When this relief by the Minister was denied, the Federal Court dismissed the application for judicial review, granting only some relief for interest. The court concluded it had no jurisdiction, as it was the exclusive jurisdiction of the Tax Court of Canada to interpret the Act.

The Federal Court of Appeal recently released its decision on the appeal in Bonnybrook Industrial Park Development Co. Ltd. v. Canada (National Revenue), with the majority finding that the Federal Court made a reviewable error,

[19] …The Tax Court’s jurisdiction is limited by statute, and in income tax matters its jurisdiction is generally limited to hearing appeals concerning the correctness of assessments. Its jurisdiction does not extend to judicial review of decisions of the Minister under discretionary relief provisions of the Act (The Minister of National Revenue v. JP Morgan Asset Management (Canada) Inc., 2013 FCA 250 (CanLII)2014 D.T.C. 5001, at paragraph 90).
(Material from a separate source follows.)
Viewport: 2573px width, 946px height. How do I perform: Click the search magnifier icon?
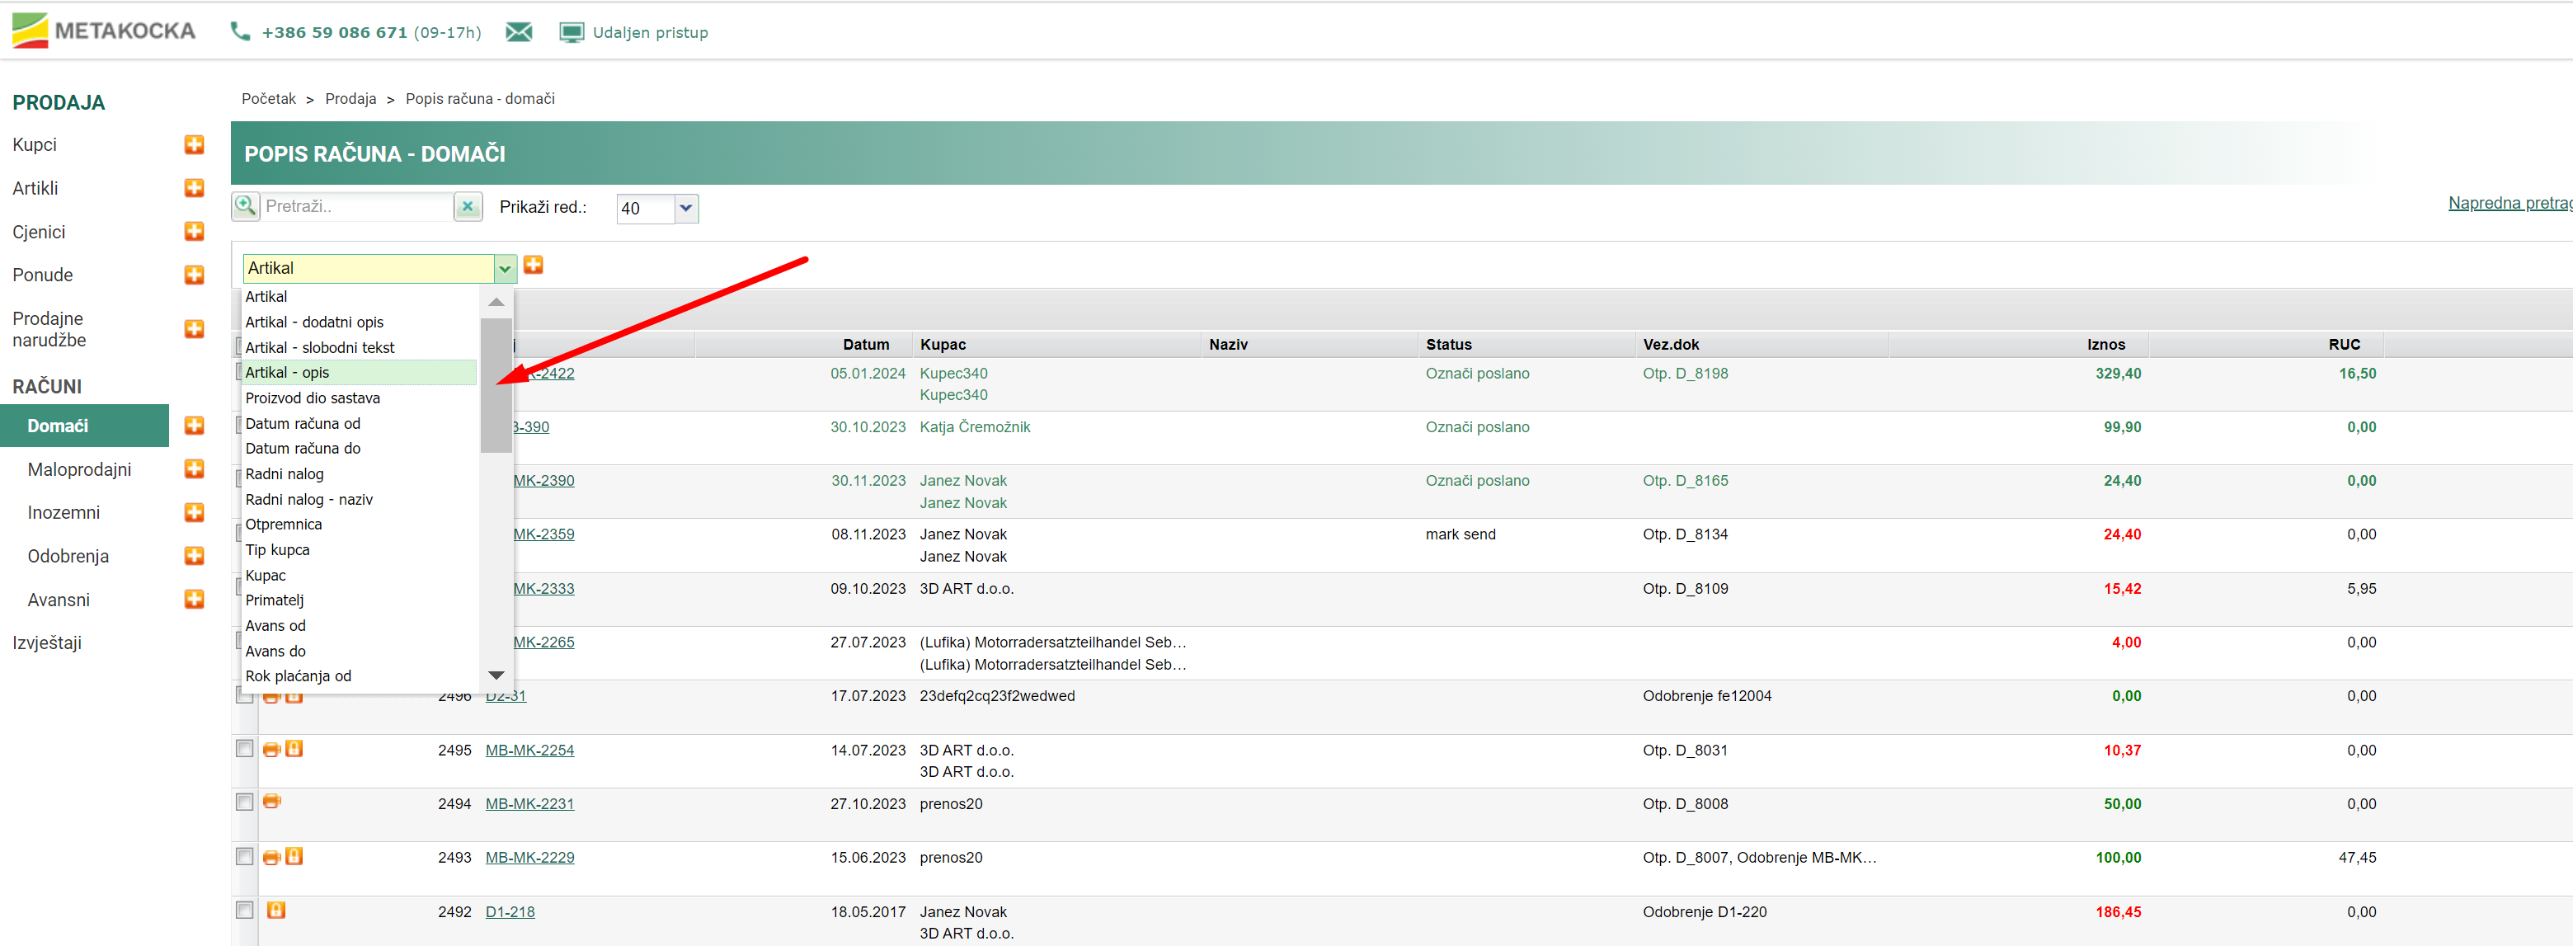(x=245, y=206)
Accordingly, the Federal Court does have the jurisdiction to decide this judicial review application.

The more interesting part of the decision though is Justice Stratas’ dissent, which agrees with the analysis and conclusion of the majority on the jurisdiction issue.
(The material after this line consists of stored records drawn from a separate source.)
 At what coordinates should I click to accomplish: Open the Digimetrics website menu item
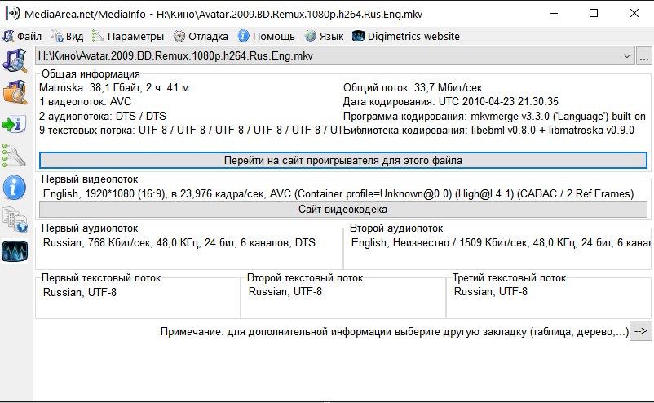[x=406, y=36]
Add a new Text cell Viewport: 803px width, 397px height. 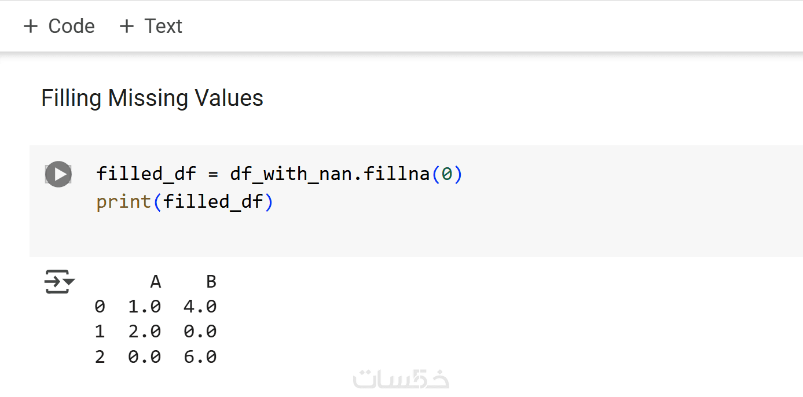point(151,26)

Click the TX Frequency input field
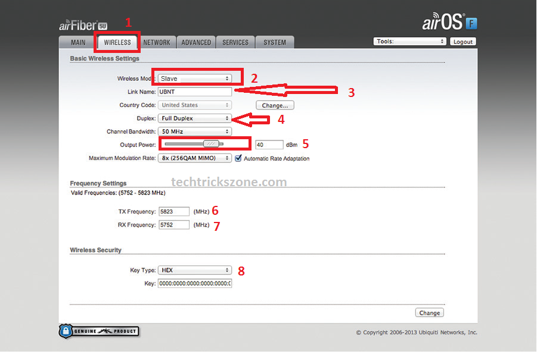tap(174, 211)
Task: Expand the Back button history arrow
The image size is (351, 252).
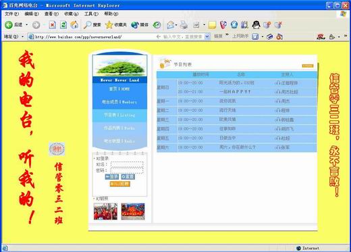Action: point(26,24)
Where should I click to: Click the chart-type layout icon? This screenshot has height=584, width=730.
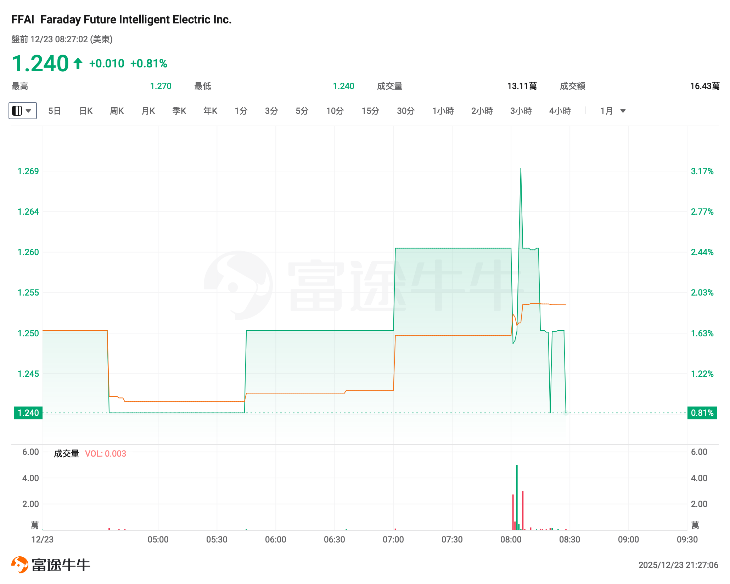click(x=17, y=111)
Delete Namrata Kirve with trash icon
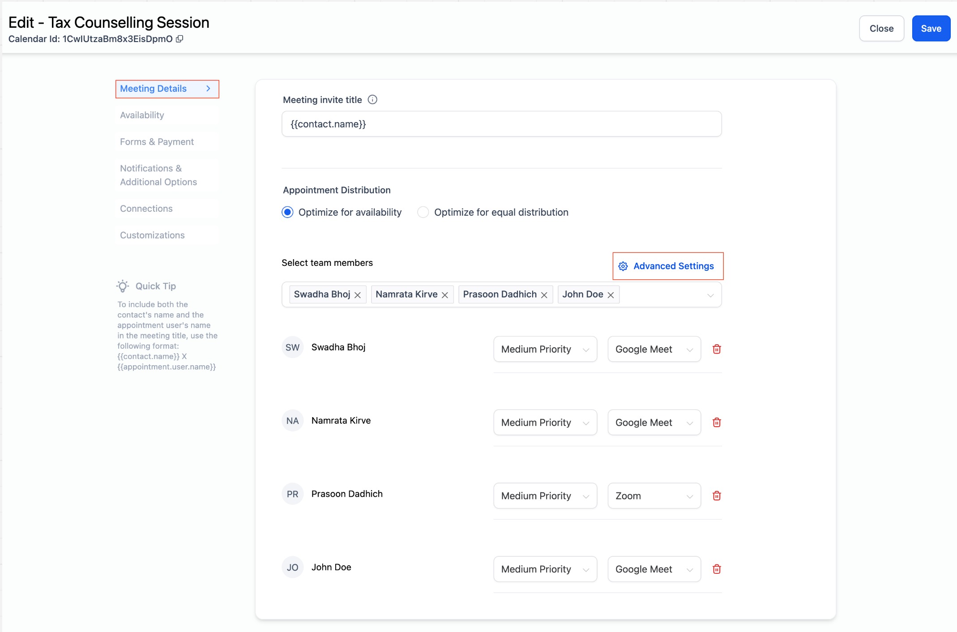 pos(716,423)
Although both decisions shared concerns about the Minister’s performance on the application as lacking transparency and justification, Justice Stratas resisted interpreting the appropriate subsections for the Minister that she should have done in providing coherent reasons.

Instead, he indicated there is a limit to the participation of reviewing courts, who should still allow administrators to do their jobs,

[89] In this case I have a deeper concern: I cannot conclude that the Minister has grappled with this matter and done her job.

[90] Should I do the Minister’s job, interpret the subsections and write up the reasons the Minister should have written? No.

[91] My job is judicial review of the Minister, not judicial impersonation of the Minister. I do not work for the Minister. I am not the Minister’s adviser, thinker, or ghostwriter. I am an independent reviewer of what the Minister has done.

[92] In conducting review, I am entitled to interpret the reasons given by the Minister seen in light of the record before her. Through a legitimate process of interpretation, I can sometimes understand what the Minister meant when she was silent on certain things.

[93] But faced with a silence whose meaning cannot be understood through legitimate interpretation, who am I to grab the Minister’s pen and “supplement”her reasons? Why should I, as a neutral judge, be conscripted into the service of the Minister and discharge her responsibility to write reasons? Even if I am forced to serve the Minister in that way, who am I to guess what the Minister’s reasoning was, fanaticize about what might have entered the Minister’s head or, worse, make my thoughts the Minister’s thoughts? And why should I be forced to cooper up the Minister’s position, one that, for all I know, might have been prompted by inadequate, faulty or non-existent information and analysis?

[94] The Minister should do the job Parliament assigned to her and her alone: to look at the relevant provisions, interpret them, and decide upon their meaning with an explanation that permits meaningful review.